_TASKS TO COMPLETE_
- A) Copy the passage from the parenting post word for word, from "I was talking" up to and including "happened to him.".
- B) List each worry about the children that the parenting post says wakes the writer at night.

_PASSAGE SHOWN_

______________________________

Maybe Parenting Isn’t As Hard As We Think It Is

Carla: I know, I know! It is so hard, so draining, so taxing, so….much sometimes. I know. But I also wonder if we add layers of stress on ourselves that don’t really need to be there. I do–my husband tells me this often.

I was talking with a friend of mine the other day and mentioned that I wake up at least once a night worrying about our children. I worry that I didn’t spend enough time with them or that I’m not watching what they eat or that they are spending too much time in front of the TV or that we haven’t had enough family time. When this happens, I literally have to talk myself down. I run through a little tape in my head that says, “They’re fine. They will be just fine.”

My friend, who is a father, said this has never, ever happened to him.

Today I happened upon this video clip from David Brooks of The New York Times. He has a new book out that I believe I’m going to have to read. That is if I can remind myself that it’s okay for my children to find something else to do while I read a book.

______________________________

_DATA FOR ANALYSIS_
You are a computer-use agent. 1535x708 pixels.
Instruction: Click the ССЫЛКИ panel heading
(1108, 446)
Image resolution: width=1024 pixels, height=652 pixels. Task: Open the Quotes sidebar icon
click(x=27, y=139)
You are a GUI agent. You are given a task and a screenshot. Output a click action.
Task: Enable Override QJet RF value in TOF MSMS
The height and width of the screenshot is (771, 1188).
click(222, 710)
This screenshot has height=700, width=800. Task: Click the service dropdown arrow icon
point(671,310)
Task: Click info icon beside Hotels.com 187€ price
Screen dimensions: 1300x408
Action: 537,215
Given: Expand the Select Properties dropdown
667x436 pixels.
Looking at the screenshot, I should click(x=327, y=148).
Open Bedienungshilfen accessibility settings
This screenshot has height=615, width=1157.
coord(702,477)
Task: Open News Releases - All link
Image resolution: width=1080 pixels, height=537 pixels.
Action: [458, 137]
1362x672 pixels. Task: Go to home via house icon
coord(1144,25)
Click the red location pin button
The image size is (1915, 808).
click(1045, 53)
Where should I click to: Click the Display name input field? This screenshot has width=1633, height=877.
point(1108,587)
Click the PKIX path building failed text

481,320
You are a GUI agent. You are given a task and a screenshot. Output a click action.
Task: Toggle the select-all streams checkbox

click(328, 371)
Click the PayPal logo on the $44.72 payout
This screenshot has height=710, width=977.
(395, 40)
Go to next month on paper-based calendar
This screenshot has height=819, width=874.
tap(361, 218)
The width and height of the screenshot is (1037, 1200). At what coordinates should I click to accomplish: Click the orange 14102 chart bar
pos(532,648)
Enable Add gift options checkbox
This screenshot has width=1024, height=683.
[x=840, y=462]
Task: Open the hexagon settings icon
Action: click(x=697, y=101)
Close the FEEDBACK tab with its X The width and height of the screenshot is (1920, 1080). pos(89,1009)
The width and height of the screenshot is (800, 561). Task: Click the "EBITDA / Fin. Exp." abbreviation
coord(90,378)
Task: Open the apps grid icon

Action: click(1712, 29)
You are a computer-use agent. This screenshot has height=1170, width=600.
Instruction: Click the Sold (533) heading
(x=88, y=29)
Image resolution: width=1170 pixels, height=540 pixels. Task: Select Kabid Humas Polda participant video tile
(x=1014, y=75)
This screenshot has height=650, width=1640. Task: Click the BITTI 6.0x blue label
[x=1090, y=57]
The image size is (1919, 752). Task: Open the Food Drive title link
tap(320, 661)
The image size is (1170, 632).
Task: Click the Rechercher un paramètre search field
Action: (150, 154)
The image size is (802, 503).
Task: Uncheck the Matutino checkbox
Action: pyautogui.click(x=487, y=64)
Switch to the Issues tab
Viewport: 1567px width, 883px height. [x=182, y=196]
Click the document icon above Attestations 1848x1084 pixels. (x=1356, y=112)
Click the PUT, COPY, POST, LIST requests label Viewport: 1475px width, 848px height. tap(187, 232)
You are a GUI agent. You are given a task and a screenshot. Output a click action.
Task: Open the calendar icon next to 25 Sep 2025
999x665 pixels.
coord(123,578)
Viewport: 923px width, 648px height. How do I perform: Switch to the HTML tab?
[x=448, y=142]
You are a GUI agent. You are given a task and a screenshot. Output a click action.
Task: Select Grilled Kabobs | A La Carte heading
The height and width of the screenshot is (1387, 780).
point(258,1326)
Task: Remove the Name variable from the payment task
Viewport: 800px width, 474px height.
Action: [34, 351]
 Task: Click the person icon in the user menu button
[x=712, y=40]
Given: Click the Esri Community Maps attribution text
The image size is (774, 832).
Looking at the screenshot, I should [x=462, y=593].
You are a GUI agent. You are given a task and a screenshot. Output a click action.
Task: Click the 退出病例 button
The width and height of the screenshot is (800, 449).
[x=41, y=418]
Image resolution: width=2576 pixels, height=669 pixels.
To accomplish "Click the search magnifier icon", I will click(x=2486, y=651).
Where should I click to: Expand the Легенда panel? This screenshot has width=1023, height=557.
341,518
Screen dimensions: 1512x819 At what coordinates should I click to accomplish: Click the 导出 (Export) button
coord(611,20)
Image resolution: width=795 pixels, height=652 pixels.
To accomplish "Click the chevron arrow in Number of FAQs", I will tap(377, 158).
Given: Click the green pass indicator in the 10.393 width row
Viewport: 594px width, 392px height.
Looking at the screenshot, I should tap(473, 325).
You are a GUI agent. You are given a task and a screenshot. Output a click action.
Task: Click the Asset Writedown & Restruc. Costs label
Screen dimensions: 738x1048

______________________________

_RESULTS IN ORDER_
- A)
I was talking with a friend of mine the other day and mentioned that I wake up at least once a night worrying about our children. I worry that I didn’t spend enough time with them or that I’m not watching what they eat or that they are spending too much time in front of the TV or that we haven’t had enough family time. When this happens, I literally have to talk myself down. I run through a little tape in my head that says, “They’re fine. They will be just fine.”

My friend, who is a father, said this has never, ever happened to him.

- B)
- Not spending enough time with them
- Not watching what they eat
- Their spending too much time in front of the TV
- Not having had enough family time